- [What you need to do] Across the entries below, how many lines contain the word "Check"? Give the number alone.
--- Dataset content Enclosed Below ---
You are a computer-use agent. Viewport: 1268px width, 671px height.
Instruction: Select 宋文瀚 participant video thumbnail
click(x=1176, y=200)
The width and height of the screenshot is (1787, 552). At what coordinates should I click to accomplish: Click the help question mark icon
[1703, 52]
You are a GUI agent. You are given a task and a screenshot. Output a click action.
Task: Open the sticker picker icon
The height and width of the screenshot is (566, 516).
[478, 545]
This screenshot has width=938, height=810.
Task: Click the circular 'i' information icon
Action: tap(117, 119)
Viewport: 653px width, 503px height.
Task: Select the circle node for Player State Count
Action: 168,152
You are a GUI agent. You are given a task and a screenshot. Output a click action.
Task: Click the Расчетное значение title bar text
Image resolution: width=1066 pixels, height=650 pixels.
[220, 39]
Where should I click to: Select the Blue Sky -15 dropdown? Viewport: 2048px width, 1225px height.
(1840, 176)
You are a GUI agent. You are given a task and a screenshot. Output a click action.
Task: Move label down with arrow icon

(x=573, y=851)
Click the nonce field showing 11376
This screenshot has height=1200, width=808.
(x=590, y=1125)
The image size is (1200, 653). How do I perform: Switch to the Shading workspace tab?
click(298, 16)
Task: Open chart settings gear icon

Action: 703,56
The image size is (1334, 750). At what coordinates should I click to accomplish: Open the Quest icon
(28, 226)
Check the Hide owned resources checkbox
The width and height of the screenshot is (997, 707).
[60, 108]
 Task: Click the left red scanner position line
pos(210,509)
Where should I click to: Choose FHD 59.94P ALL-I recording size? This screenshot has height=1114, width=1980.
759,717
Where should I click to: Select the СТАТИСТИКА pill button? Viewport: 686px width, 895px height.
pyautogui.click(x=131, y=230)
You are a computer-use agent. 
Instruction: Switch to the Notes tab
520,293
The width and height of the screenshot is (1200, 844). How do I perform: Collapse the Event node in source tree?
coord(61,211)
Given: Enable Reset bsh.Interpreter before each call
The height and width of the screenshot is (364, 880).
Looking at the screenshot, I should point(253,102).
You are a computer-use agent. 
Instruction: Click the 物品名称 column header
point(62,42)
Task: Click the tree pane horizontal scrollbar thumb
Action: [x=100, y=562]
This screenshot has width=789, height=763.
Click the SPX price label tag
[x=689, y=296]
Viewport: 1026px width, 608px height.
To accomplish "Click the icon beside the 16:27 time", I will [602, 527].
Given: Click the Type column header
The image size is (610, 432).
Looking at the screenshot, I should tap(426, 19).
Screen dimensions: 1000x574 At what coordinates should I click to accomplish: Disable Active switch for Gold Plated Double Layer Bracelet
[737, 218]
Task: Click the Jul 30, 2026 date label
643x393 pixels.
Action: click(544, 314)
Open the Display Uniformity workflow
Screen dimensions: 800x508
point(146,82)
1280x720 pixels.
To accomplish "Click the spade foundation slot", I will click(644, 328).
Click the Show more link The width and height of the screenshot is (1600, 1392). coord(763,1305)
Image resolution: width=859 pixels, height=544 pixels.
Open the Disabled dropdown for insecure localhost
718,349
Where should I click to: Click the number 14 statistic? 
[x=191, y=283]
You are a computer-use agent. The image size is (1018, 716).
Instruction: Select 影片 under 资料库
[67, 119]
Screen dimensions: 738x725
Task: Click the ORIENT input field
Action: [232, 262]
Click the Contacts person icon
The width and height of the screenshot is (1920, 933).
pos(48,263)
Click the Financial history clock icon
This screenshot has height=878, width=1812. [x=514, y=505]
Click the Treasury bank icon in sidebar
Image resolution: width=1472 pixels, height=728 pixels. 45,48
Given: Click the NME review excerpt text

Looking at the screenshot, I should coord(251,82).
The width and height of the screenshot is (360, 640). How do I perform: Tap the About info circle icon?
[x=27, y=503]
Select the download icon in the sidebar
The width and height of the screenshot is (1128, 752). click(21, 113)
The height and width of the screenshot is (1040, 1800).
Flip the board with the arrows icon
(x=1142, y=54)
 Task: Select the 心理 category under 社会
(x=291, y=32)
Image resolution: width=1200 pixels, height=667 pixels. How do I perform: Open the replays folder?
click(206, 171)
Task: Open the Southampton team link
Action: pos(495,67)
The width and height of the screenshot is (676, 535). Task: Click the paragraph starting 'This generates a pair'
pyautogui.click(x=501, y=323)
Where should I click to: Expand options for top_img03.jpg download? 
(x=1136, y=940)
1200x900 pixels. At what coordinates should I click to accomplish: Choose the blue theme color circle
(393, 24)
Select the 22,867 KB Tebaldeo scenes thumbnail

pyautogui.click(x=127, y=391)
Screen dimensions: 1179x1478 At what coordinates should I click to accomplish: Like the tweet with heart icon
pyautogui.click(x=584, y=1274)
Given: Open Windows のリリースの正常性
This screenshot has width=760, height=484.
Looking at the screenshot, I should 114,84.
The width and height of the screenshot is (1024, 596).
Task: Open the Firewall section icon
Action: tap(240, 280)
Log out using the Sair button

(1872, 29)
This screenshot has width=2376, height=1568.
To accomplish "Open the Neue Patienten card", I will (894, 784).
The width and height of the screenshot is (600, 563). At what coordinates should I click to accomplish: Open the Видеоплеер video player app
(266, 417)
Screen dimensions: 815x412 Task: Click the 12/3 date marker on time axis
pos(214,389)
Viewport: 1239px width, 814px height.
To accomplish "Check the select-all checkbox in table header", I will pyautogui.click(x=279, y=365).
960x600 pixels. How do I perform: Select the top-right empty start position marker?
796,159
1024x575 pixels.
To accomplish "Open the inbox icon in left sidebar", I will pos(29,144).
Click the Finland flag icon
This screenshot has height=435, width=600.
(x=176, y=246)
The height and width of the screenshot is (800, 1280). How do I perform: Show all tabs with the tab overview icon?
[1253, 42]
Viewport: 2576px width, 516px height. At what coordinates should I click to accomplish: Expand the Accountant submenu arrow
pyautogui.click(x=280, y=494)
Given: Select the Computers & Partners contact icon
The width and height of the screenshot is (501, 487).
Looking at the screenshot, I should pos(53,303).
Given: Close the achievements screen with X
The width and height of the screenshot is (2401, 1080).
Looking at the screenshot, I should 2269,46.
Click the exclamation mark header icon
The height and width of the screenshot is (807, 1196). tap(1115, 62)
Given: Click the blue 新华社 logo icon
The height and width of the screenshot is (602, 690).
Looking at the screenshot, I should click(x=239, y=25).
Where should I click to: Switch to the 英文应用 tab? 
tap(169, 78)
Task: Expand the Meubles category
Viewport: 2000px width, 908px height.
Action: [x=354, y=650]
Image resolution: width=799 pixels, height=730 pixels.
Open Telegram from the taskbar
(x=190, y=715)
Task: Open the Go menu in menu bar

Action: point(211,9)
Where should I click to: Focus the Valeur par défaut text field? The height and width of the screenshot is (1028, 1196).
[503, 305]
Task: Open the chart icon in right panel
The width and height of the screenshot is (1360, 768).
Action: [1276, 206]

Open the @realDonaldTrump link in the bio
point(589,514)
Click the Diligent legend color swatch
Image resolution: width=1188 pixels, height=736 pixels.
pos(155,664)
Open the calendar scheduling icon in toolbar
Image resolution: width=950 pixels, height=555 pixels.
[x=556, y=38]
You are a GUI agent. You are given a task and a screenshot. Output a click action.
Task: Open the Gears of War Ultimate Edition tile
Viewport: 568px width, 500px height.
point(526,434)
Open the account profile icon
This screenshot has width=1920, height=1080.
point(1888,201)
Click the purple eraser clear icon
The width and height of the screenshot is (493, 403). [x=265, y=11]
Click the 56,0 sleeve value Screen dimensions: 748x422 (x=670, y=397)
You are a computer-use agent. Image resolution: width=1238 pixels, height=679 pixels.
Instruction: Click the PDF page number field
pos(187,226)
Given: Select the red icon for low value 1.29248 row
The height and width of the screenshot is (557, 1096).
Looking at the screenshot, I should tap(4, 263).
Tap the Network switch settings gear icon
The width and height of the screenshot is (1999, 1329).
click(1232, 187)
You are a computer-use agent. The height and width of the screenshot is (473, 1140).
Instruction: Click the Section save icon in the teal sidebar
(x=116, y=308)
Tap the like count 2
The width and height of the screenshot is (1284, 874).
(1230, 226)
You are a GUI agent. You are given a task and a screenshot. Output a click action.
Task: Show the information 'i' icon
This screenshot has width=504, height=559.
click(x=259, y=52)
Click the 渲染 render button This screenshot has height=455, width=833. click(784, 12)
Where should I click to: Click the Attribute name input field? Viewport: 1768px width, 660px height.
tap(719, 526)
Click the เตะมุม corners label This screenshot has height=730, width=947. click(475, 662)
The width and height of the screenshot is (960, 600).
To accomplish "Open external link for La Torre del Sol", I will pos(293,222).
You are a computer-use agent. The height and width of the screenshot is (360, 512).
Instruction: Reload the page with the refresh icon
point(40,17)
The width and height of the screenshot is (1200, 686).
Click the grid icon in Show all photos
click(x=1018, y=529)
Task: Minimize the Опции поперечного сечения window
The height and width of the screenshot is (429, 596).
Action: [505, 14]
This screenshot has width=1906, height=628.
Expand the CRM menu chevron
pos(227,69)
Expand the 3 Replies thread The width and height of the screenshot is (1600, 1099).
--- End of Enclosed Dataset content ---
- [Answer below] 2